Reproduce the material verbatim, covering only the part that opens with the line containing "will [x=78, y=128]." and closes with the line containing "Click the piece", both ends included.

---+---

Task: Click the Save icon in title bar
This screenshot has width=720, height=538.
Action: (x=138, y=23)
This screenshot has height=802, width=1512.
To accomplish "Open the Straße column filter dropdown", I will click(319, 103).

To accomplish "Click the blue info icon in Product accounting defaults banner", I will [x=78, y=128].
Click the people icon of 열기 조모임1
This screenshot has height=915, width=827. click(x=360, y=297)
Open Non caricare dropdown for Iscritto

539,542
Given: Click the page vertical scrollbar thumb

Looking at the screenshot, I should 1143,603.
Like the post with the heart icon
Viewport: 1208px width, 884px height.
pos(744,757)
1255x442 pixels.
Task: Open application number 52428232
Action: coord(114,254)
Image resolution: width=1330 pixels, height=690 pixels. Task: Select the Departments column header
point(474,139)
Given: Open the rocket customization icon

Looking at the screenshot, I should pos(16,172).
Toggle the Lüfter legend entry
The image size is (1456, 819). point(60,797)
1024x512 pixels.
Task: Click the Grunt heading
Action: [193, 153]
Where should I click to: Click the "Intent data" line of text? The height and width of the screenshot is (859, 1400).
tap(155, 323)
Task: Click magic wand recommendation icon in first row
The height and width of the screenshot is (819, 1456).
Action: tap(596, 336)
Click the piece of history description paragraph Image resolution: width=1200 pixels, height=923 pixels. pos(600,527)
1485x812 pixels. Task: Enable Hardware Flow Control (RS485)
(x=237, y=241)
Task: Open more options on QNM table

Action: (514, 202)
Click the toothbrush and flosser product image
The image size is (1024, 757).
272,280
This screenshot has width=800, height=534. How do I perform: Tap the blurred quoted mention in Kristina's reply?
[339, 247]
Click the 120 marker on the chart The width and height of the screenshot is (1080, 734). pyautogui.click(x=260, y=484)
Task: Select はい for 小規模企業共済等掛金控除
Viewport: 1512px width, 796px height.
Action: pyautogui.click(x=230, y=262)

---+---

> **THE REPLY**:
To accomplish "Click the blue info icon in Product accounting defaults banner", I will [x=78, y=128].
Click the people icon of 열기 조모임1
This screenshot has height=915, width=827. click(x=360, y=297)
Open Non caricare dropdown for Iscritto

539,542
Given: Click the page vertical scrollbar thumb

Looking at the screenshot, I should 1143,603.
Like the post with the heart icon
Viewport: 1208px width, 884px height.
pos(744,757)
1255x442 pixels.
Task: Open application number 52428232
Action: coord(114,254)
Image resolution: width=1330 pixels, height=690 pixels. Task: Select the Departments column header
point(474,139)
Given: Open the rocket customization icon

Looking at the screenshot, I should pos(16,172).
Toggle the Lüfter legend entry
The image size is (1456, 819). point(60,797)
1024x512 pixels.
Task: Click the Grunt heading
Action: [193, 153]
Where should I click to: Click the "Intent data" line of text? The height and width of the screenshot is (859, 1400).
tap(155, 323)
Task: Click magic wand recommendation icon in first row
The height and width of the screenshot is (819, 1456).
Action: tap(596, 336)
Click the piece of history description paragraph Image resolution: width=1200 pixels, height=923 pixels. pos(600,527)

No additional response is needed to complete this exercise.